Excerpt to read
--
Tuesday, October 26, 2010

Rifts Lawsuit Settlement? Call Your Shot.

Good afternoon, dear Internet. It appears that it may be a great day for fans of Rifts, but we don't yet know any details. It was reported today on the amazing livingdice.com that the Trion Worlds versus Palladium Books legal battle may have finally come to a close.

If you're just joining us and don't want to go through the whole story as I lay it out here, for the past several months the video game developer, Trion Worlds, and the RPG publisher, Palladium Books, have been in a war of words and letters and statements over Palladium's claim to hold the trademark for naming a video game "Rifts." This, naturally, was a big deal to Trion and their in-development MMO, Rift: Planes of Telera. There are numerous side issues and developments, but ultimately Palladium wants the name of Trion's game to be changed, while Trion claims that Palladium's trademark is invalid or even fraudulent.

But, as it appears that this has now been somehow settled out of court, and as we have no official announcement as to the terms, it's time to do what any good citizen of the Internet would do given this situation: speculate! Let's examine how this could have gone, and then you can go on record with how you think it played out.

Read on for more.

I thought we'd start out with the best and worst scenarios for each side, and the best possible win-win. Before I do that, however, I wanted to reiterate two things. First, while I'm a contracted freelancer for Palladium Books, I don't have any inside knowledge on this case in any way. I haven't spoken to anyone at Palladium about it at all through this process. Second, I'm rooting for Palladium all the way. While I don't feel like Trion has taken on the "Rift" title in an effort to play the bully in this situation, or to take advantage of Palladium's weakened condition, I do feel like Palladium has legitimate complaints on at least some of its key points. I want Palladium to emerge from this victorious, whether that means beating Trion in court, or getting a deal that helps to pump some much-needed fuel into Palladium's engine. So, that said...
--
Available data
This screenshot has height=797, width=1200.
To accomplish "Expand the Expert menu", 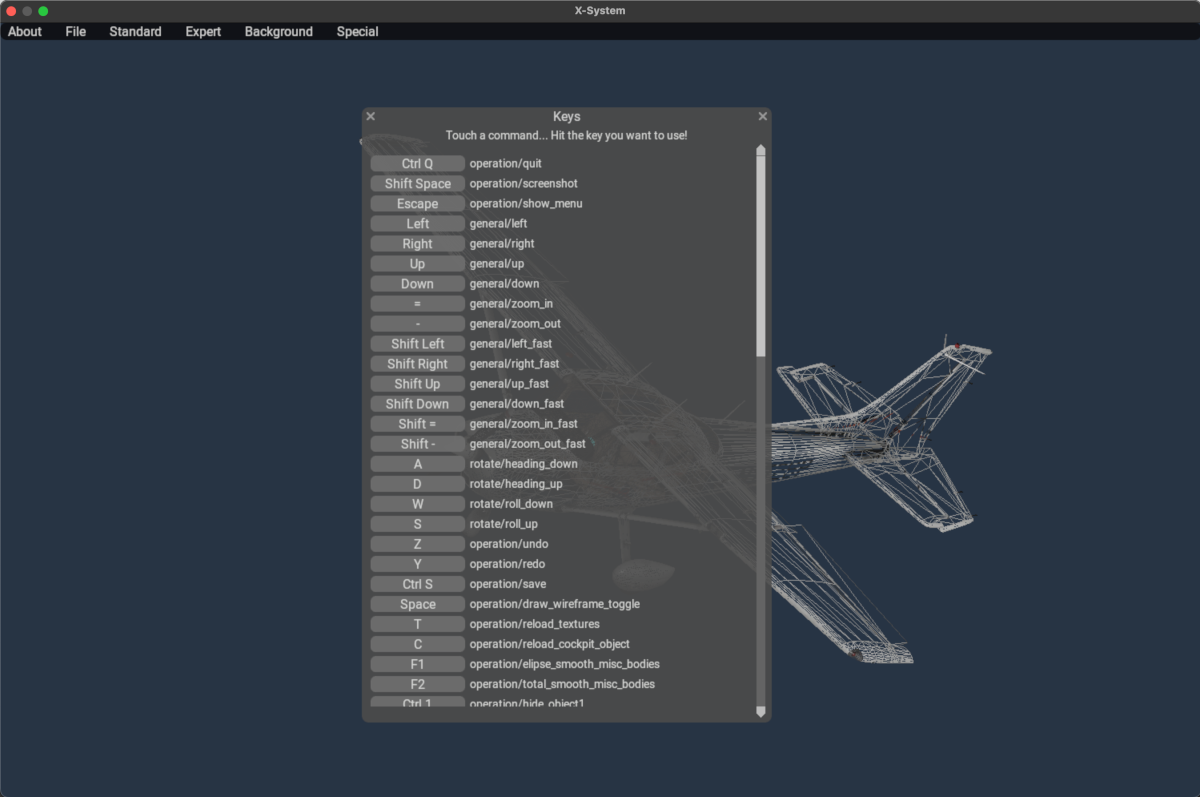I will tap(203, 32).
--
Written instruction
Continue the blog post about the Rifts lawsuit settlement, starting after its last sentence.

Result for this exercise
Palladium's best case scenario: Judging that Palladium's long history of branding regarding Rifts would win the day, Trion acquiesced on all points, officially dropping "Rift" from the title of their new game, abandoning all marketing that utilized that title, and giving up its "riftgame.com" domain. Further pressed and now on the defensive, Trion also agreed to pay Palladium's court costs to date, perhaps even with a sweetener. After all, the popular theory is that Trion has more money than they know what to do with, anyway.

Trion's best case scenario: It's a game of chicken, and Palladium blinked. Despite the fact that Palladium is justified in protecting its trademark in court, it appeared to Palladium's legal team that Trion may have a legitimate case that the Rifts video game trademark is invalid, or at least a case legit enough to take to a civil trial. Palladium, its resources expended, was forced to either stand on principle and go under, or take the best deal possible. The best deal in this case means simply that Trion ceases its lawsuit which seeks to invalidate Palladium's Rifts video game trademark, and agrees to stay out of the pen and paper RPG market.

The win-win: Trion, unwilling to abandon the title of its flagship MMO, has decided that there is some risk if they go to court. Not wanting to be yet another large California company seen to be beating up on the little guy, Trion agrees to pay a license fee to Palladium Books for use of the "Rift" title, thus cementing Palladium's trademark, recovering the legal expenses, and buoying a company that has been struggling for several years.

So, ready to place your bets?

As for me, I feel like this has to be an advantageous situation for Trion if it's going to settle. As much time and money as Palladium has put into the case, Trion is bound to have spent far more in marketing, probably even solely at E3. I feel like they have the upper hand in terms of venue, resources, and at least in some points, the law.

At the same time, Palladium Books has positioned this fight as one of principle, and I believe that's accurate. Small companies in particular must fight to protect their trademarks in court, whenever they're challenged. However this settlement has played out, I believe that in order for Palladium to accept it, they must emerge with a moral victory on which to stand.

So, I'm calling my shot as this:

1. Trion does not change the name of their MMO, and it remains "Rift: Planes of Telera." Palladium agrees in writing that Trion is not attempting to trade on Palladium's established good faith in the marketplace.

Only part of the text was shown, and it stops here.